Drinking is a major problem on campuses, and no college wants to make it easier for students to get their hands on alcohol. But the College of Southern Idaho board of trustees may have overreached last week when it voted to keep alcohol off campus under all circumstances.
At issue were requests by off-campus groups that use CSI facilities to be permitted to serve alcohol at special events they hold on campus. The school receives about five such requests a year.
Last fall, trustees denied Festival of Trees organizers permission to serve drinks at their December event. Organizers of the festival — a fundraiser for the St. Like’s Magic Valley Foundation — made the same request earlier this month, prompting the board’s discussion of whether alcohol should be on campus for any reason.
It seems to us the better course would be to permit beer, wine or liquor on a case-by-case basis.

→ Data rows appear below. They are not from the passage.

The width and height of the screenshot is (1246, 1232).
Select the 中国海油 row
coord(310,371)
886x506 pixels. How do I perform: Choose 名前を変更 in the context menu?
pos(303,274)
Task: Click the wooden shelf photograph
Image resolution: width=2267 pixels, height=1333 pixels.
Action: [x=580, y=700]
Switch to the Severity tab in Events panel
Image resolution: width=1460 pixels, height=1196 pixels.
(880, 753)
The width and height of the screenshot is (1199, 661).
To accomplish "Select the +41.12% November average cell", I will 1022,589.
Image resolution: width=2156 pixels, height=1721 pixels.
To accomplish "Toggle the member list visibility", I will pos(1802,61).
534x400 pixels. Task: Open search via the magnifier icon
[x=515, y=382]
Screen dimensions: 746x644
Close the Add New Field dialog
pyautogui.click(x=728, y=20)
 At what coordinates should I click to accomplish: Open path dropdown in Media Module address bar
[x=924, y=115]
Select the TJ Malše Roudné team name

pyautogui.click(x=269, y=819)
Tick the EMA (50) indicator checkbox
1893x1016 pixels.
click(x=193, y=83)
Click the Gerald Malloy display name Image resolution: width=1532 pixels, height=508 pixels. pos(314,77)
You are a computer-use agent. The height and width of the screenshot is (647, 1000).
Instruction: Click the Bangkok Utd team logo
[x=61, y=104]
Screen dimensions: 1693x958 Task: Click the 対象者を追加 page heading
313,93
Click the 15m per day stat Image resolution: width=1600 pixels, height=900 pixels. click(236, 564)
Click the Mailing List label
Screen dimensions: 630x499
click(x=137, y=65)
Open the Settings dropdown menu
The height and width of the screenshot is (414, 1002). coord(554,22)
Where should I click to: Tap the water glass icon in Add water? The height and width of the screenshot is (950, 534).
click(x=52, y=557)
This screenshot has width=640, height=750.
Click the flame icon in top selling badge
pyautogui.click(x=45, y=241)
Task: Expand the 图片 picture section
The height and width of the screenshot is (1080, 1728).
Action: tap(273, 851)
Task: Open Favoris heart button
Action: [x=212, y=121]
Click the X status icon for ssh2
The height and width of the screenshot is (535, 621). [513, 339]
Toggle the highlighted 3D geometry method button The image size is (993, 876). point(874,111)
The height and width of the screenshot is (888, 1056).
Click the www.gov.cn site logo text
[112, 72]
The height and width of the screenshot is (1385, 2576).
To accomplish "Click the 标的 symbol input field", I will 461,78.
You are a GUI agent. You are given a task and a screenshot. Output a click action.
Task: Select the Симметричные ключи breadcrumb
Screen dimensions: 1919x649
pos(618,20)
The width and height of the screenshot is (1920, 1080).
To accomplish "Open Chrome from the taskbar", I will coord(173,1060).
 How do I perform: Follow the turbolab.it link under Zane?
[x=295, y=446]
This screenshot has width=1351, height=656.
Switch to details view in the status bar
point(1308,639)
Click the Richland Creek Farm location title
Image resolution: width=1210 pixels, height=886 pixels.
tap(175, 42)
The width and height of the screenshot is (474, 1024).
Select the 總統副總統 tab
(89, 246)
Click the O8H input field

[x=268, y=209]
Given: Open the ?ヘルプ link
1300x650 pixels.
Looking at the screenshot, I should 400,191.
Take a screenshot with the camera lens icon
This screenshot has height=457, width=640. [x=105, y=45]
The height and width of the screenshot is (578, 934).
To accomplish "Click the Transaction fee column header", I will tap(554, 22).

Adults are forever cautioning young people to use alcohol responsibility, but leading by example is a better approach. The Festival of Trees has included alcohol for years, and there’s never been serious problem.
There’s a difference, it seems to us, between permitting alcohol to be sold at selected community gatherings and allowing beer sales at basketball games or rodeos.
After years of debate, the Twin Falls County Fair Board voted to allow beer sales on a trial basis at this summer’s fair. Based on the experience of other Magic Valley county fairs that permit beer sales, we’re guessing the experiment will be relatively trouble free.
In extending the ban on alcohol, the CSI board cited liability worries. Those concerns are legitimate, but liability is an issue with all the events CSI hosts — even without alcohol. It’s not possible to make the public’s use of campus facilities risk-free.
Rent paid by off-campus groups for events is a significant source of revenue for the school, but beyond that the campus is a center for the community. From Independence Day fireworks to car shows to civic events, it’s where Twin Falls gathers.
CSI’s administration and its trustees, it seems to us, are capable to making sound decisions on an event-by-event basis about whether alcohol is welcome.